Publication year - 2001
Publication title -
bju international
Language(s) - English
Resource type - Journals
SCImago Journal Rank - 1.773
H-Index - 148
eISSN - 1464-410X
pISSN - 1464-4096
DOI - 10.1046/j.1464-410x.2001.00985.x
Subject(s) - muc1 , medicine , monoclonal antibody , mucin , bladder cancer , scintigraphy , immunohistochemistry , pathology , antibody , cancer , radiology , immunology
Objective To investigate the clinical application of an 111 In‐labelled anti‐MUC1 mucin monoclonal antibody (mAb) imaging for staging invasive bladder cancer.

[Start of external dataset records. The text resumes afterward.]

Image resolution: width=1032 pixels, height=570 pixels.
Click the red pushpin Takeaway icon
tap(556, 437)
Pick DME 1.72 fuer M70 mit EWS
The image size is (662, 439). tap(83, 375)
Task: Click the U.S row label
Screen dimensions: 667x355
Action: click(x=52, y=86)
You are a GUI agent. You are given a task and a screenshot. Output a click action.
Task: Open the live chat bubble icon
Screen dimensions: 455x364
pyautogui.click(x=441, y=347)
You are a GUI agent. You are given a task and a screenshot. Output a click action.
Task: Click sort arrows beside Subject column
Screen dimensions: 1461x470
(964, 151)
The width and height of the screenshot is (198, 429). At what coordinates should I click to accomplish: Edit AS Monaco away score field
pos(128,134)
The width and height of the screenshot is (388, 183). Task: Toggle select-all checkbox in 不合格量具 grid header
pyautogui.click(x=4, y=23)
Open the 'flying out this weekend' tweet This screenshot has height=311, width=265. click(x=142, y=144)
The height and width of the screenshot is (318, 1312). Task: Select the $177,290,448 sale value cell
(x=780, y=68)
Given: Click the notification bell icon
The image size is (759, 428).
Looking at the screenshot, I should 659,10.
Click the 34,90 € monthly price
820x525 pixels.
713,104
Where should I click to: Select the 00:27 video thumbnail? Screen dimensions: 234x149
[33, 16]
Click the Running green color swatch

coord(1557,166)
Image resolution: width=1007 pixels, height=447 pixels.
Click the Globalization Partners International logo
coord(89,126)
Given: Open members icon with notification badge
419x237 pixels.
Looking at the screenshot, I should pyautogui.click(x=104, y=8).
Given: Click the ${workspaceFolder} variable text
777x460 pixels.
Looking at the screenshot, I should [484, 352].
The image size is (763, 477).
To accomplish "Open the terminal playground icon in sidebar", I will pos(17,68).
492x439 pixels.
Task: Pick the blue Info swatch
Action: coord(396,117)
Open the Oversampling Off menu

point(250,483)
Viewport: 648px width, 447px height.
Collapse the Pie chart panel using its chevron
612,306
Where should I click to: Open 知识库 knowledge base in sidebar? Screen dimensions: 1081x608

Patients and methods Indirect immunohistochemistry was used to confirm the expression of the MUC1 target antigen by metastatic tumours. Twelve patients with bladder cancer (two with superficial and 10 with locally invasive/metastatic disease) underwent planar γ‐scintigraphy 48 h after an intravenous injection with 111 In‐labelled anti‐MUC1 mucin mAb C595. Results No bladder uptake was detected in the two patients with superficial disease, but scintigraphy showed primary and recurrent bladder tumours and metastases in nine of the remaining 10 patients with invasive disease. In three patients additional staging information was obtained from the mAb imaging which would have altered patient management. There were no reported side‐effects. Conclusion This study confirmed the ability of the mAb technique to detect both primary and recurrent invasive bladder tumours and distant metastases. Some lesions shown by mAb imaging were not detected by other methods. The use of mAb imaging has the potential to improve clinical staging and assist in selecting those patients most likely to benefit from radical therapy.